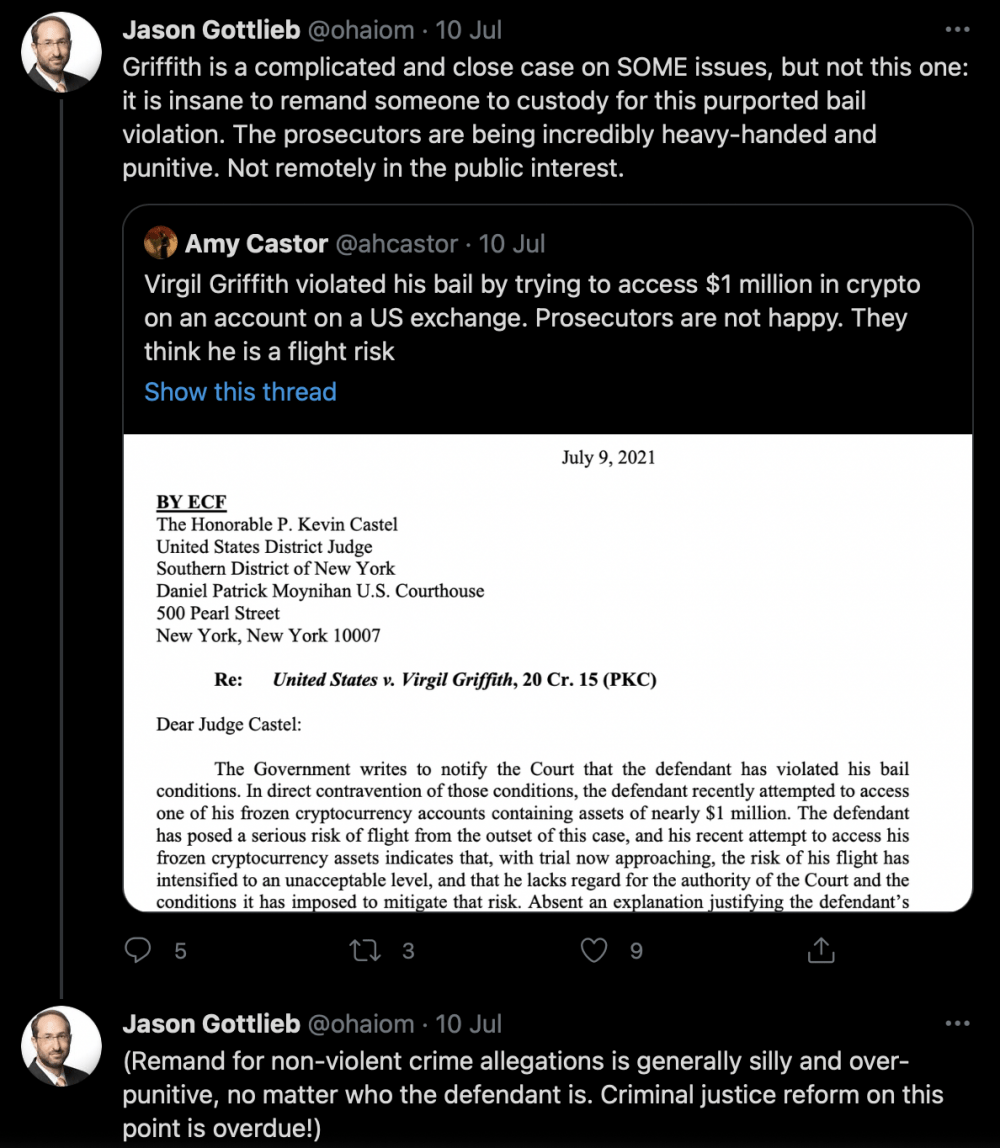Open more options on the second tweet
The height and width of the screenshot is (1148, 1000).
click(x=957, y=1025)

---

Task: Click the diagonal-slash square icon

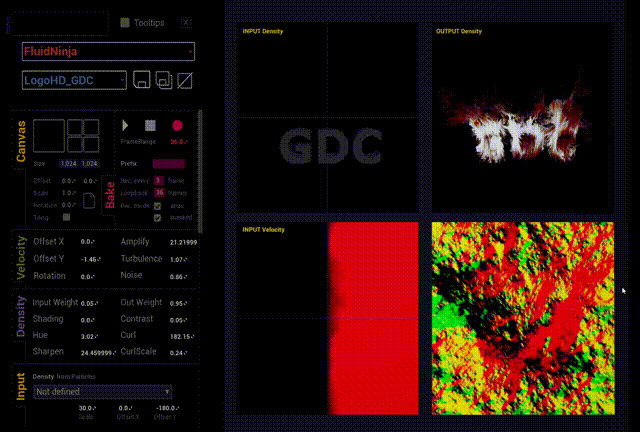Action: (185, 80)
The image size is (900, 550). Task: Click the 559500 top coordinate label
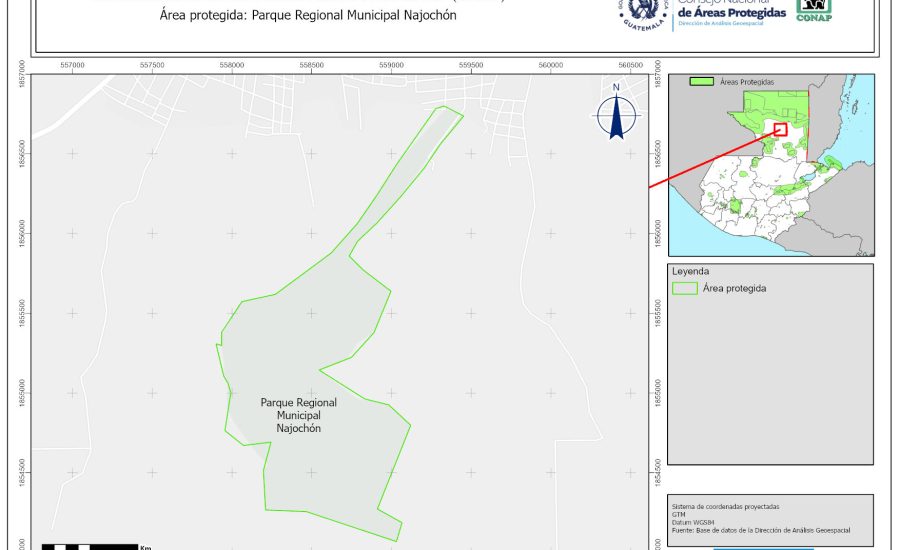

| PROBLEM |
Repeat exactly the stretch of the listing above that starts with the line holding "Task: Click the diagonal-slash square icon" and finishes with the line holding "The image size", both included. Skip every picture.

| TASK ANSWER |
Task: Click the diagonal-slash square icon

Action: (185, 80)
The image size is (900, 550). Task: Click the 559500 top coordinate label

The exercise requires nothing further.